Description of the task >> Look through the material that follows and show every line with the string "Clay".

Information provided >>
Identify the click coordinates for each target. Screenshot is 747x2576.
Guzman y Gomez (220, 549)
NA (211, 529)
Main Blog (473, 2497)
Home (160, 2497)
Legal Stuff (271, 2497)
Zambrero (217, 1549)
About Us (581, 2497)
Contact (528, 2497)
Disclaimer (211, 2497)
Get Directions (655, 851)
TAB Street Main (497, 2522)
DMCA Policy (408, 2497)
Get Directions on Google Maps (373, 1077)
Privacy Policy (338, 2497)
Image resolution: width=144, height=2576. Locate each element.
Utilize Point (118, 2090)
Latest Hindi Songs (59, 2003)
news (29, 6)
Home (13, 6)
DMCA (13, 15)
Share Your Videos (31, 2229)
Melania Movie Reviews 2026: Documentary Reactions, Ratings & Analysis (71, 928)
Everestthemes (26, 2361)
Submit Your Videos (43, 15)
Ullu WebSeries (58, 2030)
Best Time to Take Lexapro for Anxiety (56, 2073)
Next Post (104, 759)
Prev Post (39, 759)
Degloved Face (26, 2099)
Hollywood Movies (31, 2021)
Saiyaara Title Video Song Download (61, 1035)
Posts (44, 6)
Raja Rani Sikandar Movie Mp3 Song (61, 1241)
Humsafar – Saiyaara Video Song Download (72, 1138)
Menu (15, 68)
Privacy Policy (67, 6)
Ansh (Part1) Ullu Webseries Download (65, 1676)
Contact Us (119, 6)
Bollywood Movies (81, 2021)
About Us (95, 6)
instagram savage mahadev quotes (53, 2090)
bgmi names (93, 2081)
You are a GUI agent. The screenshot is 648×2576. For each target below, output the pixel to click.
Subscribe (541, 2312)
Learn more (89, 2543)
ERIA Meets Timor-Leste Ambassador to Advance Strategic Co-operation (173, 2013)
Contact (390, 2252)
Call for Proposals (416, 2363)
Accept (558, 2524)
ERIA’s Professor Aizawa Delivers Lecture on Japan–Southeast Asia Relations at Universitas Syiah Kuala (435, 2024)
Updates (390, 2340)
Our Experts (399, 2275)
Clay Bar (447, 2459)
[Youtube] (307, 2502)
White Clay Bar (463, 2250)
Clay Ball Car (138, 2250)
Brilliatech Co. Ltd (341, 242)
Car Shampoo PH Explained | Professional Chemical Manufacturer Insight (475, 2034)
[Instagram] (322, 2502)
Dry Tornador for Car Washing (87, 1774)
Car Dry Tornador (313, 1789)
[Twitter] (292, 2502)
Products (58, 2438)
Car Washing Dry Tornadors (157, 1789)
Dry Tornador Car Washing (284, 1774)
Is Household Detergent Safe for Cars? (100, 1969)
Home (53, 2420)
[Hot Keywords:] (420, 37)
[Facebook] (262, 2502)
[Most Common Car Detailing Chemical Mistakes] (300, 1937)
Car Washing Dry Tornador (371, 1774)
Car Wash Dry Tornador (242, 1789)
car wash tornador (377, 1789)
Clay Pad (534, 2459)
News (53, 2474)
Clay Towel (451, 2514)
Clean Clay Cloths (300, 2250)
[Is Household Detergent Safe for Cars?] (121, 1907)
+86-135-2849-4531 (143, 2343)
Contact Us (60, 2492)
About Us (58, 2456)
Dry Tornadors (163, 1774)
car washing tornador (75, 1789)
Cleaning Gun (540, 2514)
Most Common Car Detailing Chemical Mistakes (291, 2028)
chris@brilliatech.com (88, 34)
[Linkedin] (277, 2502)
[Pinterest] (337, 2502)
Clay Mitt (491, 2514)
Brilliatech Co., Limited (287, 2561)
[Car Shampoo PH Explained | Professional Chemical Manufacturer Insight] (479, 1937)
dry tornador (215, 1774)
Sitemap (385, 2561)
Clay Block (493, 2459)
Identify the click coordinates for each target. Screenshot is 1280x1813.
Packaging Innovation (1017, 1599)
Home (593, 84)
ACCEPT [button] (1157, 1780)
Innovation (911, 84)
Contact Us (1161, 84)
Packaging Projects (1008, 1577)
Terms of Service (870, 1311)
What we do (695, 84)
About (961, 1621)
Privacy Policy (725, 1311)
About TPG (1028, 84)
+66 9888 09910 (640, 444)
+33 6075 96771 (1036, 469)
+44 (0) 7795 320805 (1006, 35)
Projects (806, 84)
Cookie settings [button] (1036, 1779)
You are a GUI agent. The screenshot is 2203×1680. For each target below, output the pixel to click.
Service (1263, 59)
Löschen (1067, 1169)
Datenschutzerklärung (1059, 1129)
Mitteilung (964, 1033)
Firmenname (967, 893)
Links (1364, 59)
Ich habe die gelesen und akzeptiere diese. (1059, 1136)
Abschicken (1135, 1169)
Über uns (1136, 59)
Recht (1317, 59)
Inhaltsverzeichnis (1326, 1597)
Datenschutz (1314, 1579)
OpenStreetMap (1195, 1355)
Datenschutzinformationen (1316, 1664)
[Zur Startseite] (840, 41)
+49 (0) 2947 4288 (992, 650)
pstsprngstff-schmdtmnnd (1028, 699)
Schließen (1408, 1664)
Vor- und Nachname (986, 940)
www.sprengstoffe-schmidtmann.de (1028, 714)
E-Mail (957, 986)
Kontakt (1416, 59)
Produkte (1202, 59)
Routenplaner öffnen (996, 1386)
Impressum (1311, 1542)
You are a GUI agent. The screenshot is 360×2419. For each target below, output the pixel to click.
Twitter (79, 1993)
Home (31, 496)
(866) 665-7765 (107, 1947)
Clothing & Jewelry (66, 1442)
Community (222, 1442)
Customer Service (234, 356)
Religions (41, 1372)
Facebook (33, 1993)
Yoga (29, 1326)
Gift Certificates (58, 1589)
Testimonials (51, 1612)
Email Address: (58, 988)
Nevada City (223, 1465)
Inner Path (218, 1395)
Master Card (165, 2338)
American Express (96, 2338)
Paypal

Output for this task >>
Clay Bar (447, 2459)
White Clay Bar (463, 2250)
Clay Ball Car (138, 2250)
Clay Pad (534, 2459)
Clay Towel (451, 2514)
Clean Clay Cloths (300, 2250)
Clay Mitt (491, 2514)
Clay Block (493, 2459)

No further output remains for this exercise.